According to reports by the intelligence agencies, Pakistan has reactivated all the terror camps that it had temporarily shut down along the line of control. The development indicates the need for security agencies to brace themselves for an increase in infiltration attempts in the days to come. Among the installations, 18 training centres and 20 terror launch pads each with an average of 60 terrorists have been counted by the sources.
Earlier in September during his first speech at the United Nations General Assembly, Pakistan Prime Minister Imran Khan had warned of an impending conflict between the two nuclear powers unless New Delhi reconsidered its move.
On Sunday, Jammu and Kashmir police chief Dilbag Singh had reported the presence of 200-300 terrorists in the state and an increase in cross-border firing aimed at pushing in more of them before the onset of winter.

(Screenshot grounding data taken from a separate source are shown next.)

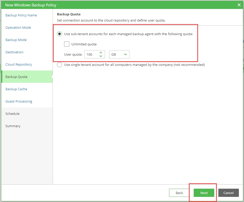Navigate to the Destination step
Screen dimensions: 244x202
pos(14,52)
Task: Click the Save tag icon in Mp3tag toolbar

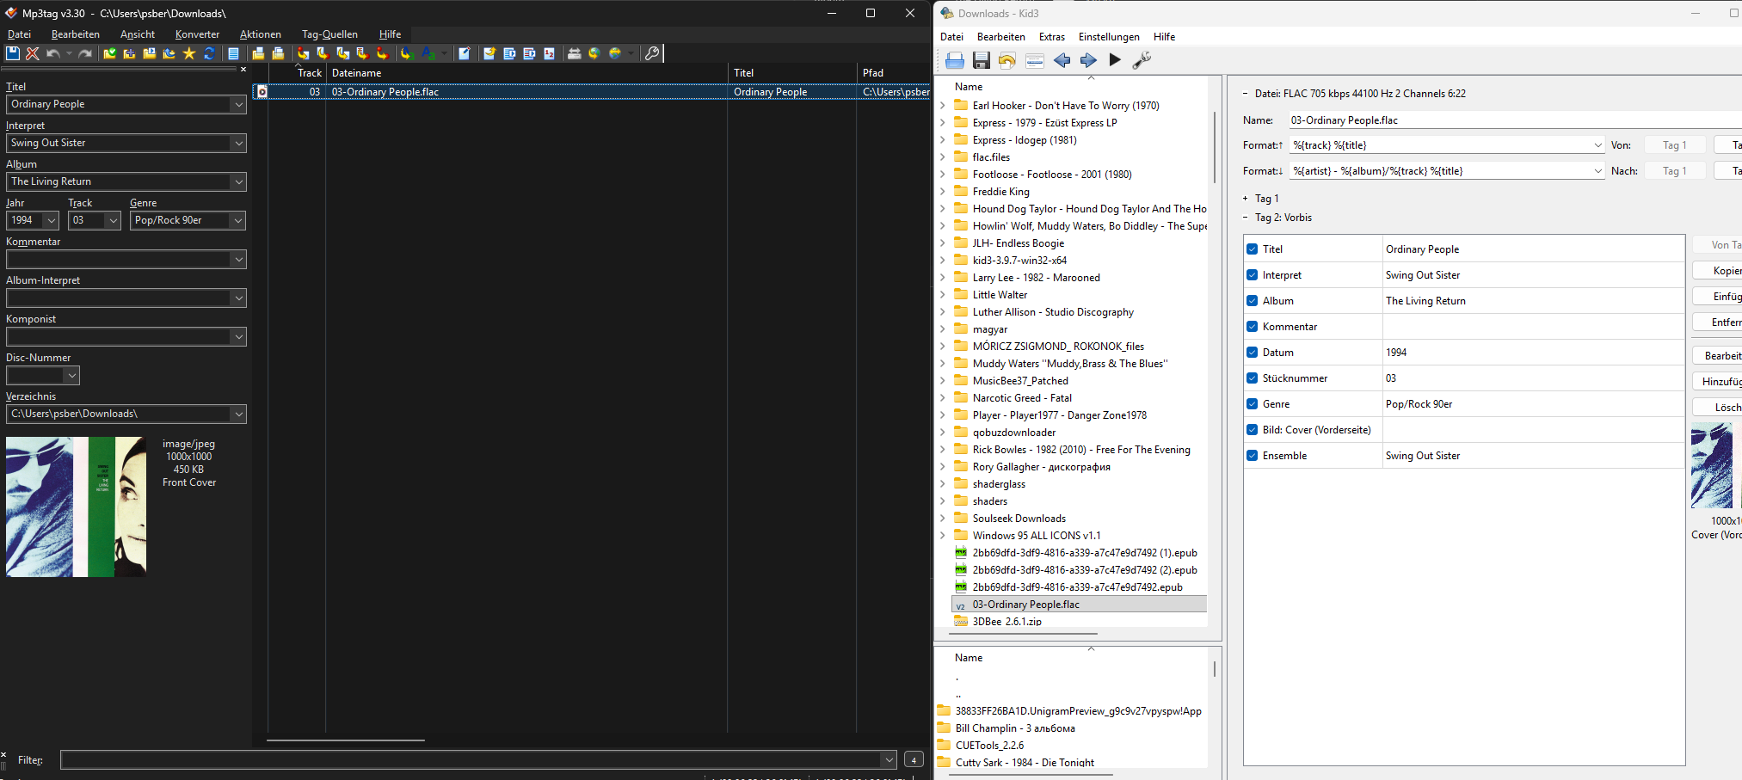Action: tap(13, 53)
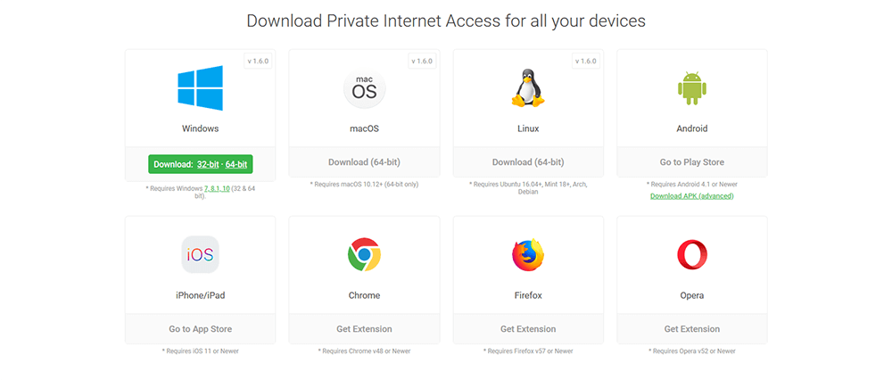Download the Windows 64-bit version
The image size is (892, 380).
[x=236, y=164]
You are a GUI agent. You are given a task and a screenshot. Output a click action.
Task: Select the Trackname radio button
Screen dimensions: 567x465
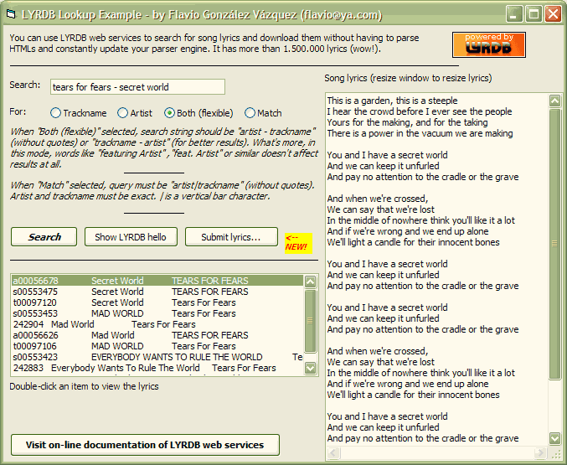pos(56,113)
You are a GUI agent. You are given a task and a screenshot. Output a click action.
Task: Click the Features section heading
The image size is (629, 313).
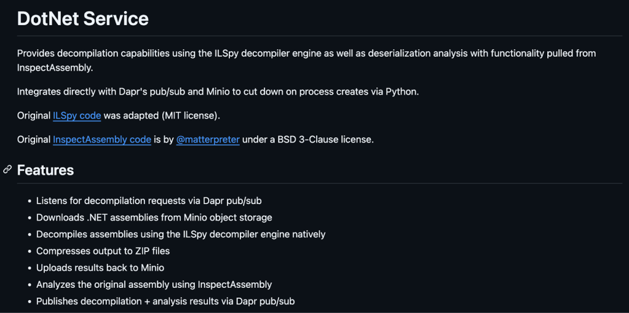coord(45,170)
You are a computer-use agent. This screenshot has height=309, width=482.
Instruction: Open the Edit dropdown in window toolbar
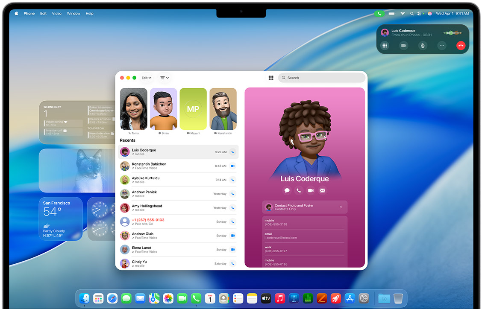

According to recent intercepts, three top terror organisations -- the Lashkar-e-Taiba, Hizbul Mujahideen and Jaish-e-Mohammad -- even met at an undisclosed location in Pulwama last week to decide on terrorist strikes on politicians and security personnel in Jammu and Kashmir as well as other parts of the country.
Meanwhile, the Financial Action Task Force (FATF) - a global money-laundering watchdog on Monday said Pakistan has hardly taken any action against Mumbai terror attacks mastermind Hafiz Saeed, along with other terror groups. The report, which went on to say that Pakistan was largely compliant on only nine of FATF's 40 recommendations, came a week before the agency decides whether to retain Pakistan in a "grey list" of countries with inadequate control over terror financing.
Tensions between India and Pakistan escalated after the centre scrapped the special status accorded to Jammu and Kashmir on August 5 and imposed a region-wide clampdown to prevent a backlash.